What needs to be done: Copy the text of the material below word for word, leaving out the pictures.

↓↓↓

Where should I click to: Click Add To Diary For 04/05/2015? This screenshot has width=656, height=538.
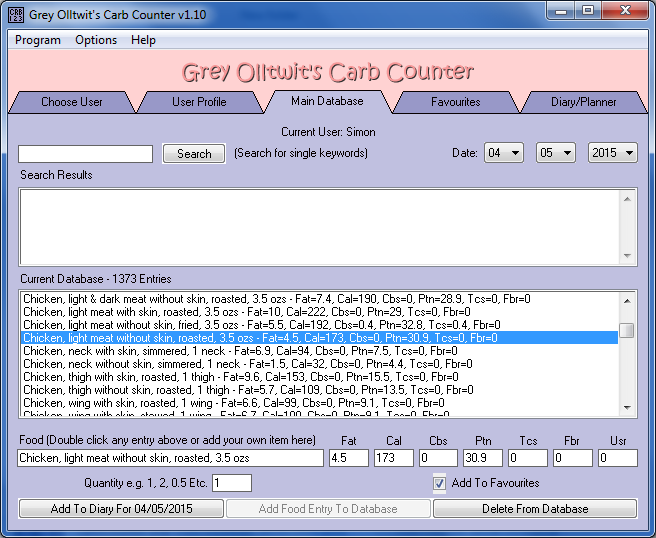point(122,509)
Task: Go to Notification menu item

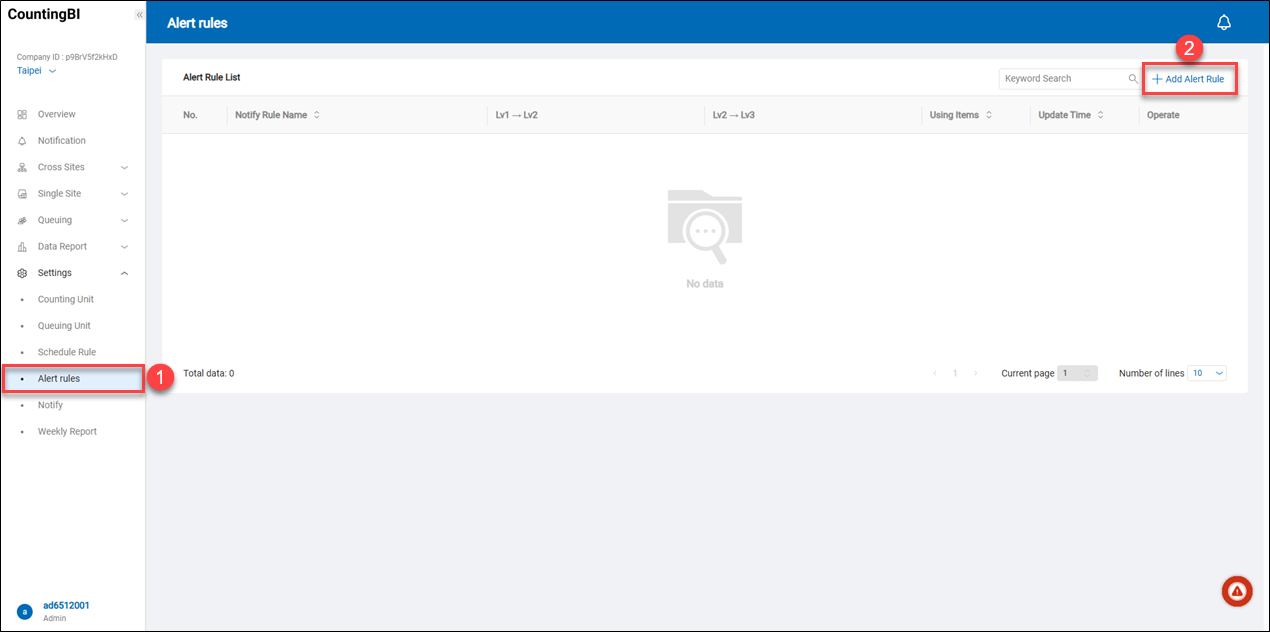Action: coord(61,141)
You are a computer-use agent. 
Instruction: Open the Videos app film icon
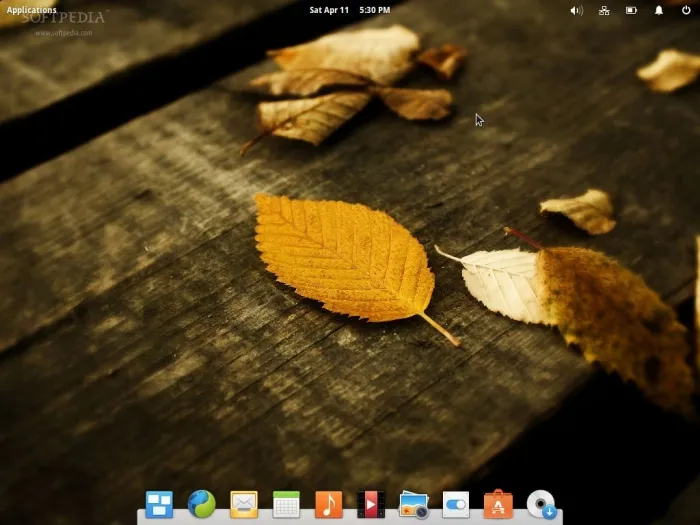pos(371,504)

↑↑↑

Completed exercise:
Where should I click to: Click Add To Diary For 04/05/2015? This screenshot has width=656, height=538.
point(122,509)
Task: Go to Notification menu item

Action: coord(61,141)
You are a computer-use agent. 
Instruction: Open the Videos app film icon
pos(371,504)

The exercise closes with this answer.